Setelah Malaka jatuh ke tangan Portugis Putra Sultan Mahmud Syah I yaitu Sultan Allaudin Riayat Syah mendirikan Kerajaan Johor pada tahun 1530-1564 M merupakan kelanjutan dari Kerajaan Malaka. Pada masa pemerintahan beliau menempatkan atau menganngkat Datuk Kaya – Datuk Kaya sebagai wakilnya di “PULAU SERINDIT” (Natuna sekarang) yaitu:
1. Pulau-pulau Jemaja – Datok Amar Lela
2. Pulau-pulau Siantan – Datok Kaya Dewa Perkasa
3. Pulau Serindit ( Kemudian Pulau Bunguran ) – Datuk Kaya Inddra Pahlawan
4. Pulau Sabda (Kemudian Tambelan)-Datuk Kaya Timbalan Siamah.

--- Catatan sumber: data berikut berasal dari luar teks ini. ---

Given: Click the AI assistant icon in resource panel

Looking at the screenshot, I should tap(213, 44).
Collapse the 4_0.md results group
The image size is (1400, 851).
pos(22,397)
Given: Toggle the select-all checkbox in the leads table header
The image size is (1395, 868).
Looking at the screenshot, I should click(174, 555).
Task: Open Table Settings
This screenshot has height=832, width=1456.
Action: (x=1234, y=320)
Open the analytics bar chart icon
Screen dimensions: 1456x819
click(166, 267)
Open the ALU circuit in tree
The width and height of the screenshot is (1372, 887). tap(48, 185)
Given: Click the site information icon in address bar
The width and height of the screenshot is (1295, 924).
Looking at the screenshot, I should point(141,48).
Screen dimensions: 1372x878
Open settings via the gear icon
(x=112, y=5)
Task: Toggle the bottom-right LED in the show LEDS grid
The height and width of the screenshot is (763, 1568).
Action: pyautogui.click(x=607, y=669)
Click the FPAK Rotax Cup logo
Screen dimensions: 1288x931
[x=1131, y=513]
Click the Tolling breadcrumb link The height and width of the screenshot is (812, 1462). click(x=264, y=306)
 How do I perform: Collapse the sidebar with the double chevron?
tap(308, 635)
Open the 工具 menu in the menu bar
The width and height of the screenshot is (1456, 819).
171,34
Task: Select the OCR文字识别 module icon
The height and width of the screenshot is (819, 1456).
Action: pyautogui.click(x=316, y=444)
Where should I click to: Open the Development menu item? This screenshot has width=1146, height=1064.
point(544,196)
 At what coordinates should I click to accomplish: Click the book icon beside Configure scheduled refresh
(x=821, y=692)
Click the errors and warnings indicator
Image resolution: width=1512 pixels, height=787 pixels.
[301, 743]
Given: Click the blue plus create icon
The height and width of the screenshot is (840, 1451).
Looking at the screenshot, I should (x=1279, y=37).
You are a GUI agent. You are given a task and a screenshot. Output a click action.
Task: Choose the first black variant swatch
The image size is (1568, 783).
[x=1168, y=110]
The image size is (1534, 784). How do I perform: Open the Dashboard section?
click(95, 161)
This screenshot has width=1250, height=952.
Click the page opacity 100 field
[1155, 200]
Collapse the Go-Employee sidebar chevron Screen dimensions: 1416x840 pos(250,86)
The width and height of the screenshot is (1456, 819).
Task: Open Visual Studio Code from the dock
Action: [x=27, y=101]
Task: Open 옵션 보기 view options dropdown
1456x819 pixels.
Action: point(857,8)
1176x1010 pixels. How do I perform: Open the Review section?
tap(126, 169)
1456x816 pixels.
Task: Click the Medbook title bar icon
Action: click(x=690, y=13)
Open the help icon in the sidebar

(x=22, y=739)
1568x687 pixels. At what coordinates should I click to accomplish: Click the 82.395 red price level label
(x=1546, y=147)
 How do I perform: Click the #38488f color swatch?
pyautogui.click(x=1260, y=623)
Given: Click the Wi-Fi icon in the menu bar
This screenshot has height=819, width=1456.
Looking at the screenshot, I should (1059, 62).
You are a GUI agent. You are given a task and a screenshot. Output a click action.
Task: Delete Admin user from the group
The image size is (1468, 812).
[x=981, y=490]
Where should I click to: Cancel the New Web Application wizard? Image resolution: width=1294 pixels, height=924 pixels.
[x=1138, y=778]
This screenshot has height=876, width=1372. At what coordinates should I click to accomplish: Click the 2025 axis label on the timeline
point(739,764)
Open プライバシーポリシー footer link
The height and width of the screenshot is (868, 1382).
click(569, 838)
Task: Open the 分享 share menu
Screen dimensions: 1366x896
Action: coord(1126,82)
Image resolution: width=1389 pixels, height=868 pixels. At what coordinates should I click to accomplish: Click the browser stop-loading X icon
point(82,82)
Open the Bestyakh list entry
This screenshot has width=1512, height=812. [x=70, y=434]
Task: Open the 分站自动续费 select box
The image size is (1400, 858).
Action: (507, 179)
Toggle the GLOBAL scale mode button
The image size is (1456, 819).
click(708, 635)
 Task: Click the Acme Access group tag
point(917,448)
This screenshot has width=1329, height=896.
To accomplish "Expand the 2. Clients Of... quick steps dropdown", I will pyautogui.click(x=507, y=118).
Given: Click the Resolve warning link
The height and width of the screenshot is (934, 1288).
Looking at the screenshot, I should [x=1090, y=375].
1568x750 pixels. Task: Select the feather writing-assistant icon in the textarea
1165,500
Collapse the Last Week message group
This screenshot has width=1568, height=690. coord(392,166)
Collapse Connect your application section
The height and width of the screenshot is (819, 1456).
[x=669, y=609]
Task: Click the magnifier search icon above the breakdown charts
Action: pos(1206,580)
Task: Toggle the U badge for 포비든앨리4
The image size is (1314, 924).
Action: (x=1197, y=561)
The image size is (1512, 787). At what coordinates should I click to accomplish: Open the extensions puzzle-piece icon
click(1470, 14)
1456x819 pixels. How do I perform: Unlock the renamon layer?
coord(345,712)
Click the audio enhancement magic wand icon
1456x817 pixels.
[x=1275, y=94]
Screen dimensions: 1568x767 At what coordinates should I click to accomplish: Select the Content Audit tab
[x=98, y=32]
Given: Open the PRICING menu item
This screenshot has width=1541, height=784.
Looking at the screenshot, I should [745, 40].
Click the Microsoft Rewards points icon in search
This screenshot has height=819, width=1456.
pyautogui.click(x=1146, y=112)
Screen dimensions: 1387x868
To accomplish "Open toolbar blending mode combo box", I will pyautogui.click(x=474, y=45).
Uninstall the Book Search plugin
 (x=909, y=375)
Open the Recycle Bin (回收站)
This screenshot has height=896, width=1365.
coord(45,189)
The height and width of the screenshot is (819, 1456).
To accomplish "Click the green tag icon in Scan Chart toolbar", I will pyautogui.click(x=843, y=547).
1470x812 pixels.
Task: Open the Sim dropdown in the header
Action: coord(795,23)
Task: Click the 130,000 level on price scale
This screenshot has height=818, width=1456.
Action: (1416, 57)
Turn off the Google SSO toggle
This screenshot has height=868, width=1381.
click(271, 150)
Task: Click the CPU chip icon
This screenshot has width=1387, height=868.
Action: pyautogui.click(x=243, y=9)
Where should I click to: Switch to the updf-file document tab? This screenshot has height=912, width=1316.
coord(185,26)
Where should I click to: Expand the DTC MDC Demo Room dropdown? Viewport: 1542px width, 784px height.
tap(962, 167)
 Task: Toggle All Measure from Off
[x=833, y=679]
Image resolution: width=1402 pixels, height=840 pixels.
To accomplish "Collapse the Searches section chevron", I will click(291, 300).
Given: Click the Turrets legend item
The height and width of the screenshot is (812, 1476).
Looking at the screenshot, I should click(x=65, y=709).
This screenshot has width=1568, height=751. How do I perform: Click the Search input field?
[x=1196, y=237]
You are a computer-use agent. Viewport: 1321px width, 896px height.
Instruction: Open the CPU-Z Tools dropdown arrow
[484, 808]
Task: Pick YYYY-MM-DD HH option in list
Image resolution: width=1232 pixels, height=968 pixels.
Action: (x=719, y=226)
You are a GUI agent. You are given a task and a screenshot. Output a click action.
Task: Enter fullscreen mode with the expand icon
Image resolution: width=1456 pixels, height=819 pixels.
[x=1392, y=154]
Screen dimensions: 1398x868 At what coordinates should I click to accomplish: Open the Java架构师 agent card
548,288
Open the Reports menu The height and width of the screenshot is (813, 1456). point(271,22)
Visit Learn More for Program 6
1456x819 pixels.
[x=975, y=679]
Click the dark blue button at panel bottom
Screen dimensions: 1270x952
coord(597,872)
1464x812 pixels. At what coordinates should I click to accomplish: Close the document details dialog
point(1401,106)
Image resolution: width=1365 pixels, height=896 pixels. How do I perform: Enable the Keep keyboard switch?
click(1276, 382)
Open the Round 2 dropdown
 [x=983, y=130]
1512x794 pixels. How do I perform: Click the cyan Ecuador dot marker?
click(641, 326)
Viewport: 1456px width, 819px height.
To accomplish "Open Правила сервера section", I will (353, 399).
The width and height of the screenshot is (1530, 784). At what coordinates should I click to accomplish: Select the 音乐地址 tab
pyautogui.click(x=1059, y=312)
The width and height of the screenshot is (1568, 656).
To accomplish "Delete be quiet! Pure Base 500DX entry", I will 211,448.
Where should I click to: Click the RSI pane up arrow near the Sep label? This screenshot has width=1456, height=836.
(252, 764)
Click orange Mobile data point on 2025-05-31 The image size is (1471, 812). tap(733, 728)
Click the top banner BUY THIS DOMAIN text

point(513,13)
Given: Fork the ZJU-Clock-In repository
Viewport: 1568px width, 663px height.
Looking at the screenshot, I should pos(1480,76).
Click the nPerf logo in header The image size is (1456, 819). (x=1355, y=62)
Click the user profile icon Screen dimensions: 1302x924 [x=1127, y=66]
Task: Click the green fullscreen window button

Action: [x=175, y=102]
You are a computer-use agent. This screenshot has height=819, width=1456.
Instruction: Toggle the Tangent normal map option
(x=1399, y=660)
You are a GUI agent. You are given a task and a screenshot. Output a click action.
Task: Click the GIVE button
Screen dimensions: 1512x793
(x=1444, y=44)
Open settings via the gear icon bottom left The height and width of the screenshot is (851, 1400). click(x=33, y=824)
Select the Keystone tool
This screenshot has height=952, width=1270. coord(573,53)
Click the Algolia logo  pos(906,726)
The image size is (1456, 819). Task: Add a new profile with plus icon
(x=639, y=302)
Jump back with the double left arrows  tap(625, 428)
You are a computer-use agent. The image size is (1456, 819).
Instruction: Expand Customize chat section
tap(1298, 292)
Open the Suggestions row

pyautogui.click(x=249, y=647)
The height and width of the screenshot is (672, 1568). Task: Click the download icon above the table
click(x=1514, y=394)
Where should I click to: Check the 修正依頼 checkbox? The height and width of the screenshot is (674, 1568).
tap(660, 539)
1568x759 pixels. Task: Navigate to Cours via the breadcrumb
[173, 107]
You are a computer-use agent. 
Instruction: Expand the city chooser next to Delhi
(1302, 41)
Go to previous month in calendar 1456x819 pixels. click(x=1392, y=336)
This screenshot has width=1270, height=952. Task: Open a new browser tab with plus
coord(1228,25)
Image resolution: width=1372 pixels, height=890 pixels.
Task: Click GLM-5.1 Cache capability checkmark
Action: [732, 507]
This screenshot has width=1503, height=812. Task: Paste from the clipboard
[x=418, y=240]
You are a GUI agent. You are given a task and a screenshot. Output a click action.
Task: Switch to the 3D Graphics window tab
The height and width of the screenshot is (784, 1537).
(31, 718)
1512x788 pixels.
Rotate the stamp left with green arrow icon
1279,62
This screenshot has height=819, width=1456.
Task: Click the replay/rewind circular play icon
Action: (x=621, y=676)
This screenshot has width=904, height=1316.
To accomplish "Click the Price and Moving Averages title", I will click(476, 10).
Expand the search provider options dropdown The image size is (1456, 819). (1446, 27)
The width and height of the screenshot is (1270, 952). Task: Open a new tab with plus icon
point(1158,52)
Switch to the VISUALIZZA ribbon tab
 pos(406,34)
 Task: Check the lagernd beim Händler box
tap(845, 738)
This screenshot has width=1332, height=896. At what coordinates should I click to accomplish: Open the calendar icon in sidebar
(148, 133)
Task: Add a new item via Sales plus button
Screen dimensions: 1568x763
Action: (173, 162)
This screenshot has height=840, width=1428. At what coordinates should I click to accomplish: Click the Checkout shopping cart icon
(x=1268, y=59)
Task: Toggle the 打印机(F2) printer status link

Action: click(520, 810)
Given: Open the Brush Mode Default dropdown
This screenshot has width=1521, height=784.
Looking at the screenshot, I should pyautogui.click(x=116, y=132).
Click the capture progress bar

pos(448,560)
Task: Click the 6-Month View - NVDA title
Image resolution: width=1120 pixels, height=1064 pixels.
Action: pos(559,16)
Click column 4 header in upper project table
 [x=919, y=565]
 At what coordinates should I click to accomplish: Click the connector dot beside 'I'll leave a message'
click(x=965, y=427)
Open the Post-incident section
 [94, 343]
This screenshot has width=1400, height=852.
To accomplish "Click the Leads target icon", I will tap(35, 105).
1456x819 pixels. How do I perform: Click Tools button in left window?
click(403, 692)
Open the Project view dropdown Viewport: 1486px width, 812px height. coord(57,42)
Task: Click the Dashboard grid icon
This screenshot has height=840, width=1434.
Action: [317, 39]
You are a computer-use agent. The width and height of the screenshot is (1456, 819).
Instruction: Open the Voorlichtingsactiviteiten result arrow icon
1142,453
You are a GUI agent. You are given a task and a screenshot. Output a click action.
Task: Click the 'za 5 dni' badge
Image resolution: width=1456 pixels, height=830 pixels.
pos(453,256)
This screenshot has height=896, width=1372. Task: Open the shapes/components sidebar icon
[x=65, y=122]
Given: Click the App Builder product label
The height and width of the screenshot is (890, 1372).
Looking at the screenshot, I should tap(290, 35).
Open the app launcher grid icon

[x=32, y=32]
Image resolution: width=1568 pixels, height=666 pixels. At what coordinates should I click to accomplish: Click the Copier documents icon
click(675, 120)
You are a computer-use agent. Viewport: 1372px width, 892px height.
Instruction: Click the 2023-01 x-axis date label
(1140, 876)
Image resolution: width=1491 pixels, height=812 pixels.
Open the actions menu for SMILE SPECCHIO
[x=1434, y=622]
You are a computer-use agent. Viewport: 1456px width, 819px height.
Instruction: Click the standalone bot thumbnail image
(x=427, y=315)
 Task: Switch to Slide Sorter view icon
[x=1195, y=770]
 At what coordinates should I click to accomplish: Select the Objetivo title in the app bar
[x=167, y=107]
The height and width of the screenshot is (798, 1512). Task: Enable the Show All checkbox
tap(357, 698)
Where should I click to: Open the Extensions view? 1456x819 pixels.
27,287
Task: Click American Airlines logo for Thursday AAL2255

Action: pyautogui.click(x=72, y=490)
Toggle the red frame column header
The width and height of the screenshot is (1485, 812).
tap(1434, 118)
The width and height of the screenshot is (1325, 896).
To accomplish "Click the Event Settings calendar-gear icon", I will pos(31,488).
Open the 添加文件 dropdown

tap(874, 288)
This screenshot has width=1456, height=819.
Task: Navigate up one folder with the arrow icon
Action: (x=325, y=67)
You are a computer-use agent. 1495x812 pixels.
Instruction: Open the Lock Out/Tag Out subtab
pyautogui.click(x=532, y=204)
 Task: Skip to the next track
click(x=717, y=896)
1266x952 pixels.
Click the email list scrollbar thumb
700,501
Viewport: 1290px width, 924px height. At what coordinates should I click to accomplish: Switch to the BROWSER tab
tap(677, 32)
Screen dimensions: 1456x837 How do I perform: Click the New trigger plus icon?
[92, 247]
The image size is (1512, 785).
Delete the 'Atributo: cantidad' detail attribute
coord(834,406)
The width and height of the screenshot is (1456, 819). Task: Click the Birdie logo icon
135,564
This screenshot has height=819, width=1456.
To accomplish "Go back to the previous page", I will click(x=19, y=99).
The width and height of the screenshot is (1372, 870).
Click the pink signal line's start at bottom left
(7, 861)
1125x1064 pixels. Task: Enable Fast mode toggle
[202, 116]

Pada masa Pemerintahan Sultan Allauddin Riayat Syah III (Th. 1597-1655 M) memerintah di Johor, menurut kisahnya Sultan Johor ini mempunyai seorang Putri yang bernama “ENGKU PATIMAH” yang sejak kecilnya mengidap sakit lumpuh dan tidak dapat berjalan. Oleh karena sultan merasa malu, maka Sultan mengambil keputusan untuk membuang putrinya.Secara diam-diam memang sudah dipersiapkan oleh pihak Istana Johor untuk kelengkapan keberangkatan yaitu 7 buah Pejajap (Perahu) dengan segala perlengkapannya, termasuk pengawal serta Inang dayangnya yang kesemuanya berjumlah 40 orang. Setelah persiapan rampung maka bertolaklah Sang Putri ENGKU FATIMAH dengan dibekali sebuah “MAHKOTA”.Setelah berhari mengarungi laut tanpa tujuan sampailah iring-iringan PUTRI ENGKU FATIMAH itu di pulau-pulau Siantan dan mereka mengambil kesempatan untuk beristirahat di pulau-pulau tersebut. Setelah selesai beristirahat mereka segera melanjutkan perjalanannya. Berhari-hari mereka mengarungi lautan dan sampailah iring-iringan PUTRI ENGKU FATIMAH di Tanjung Galing Pulau Sabangmawang. Setelah melihat tempat untuk bermukim kurang memuaskan, mereka memutuskan untuk melanjutkan pelayaran ke Segeram.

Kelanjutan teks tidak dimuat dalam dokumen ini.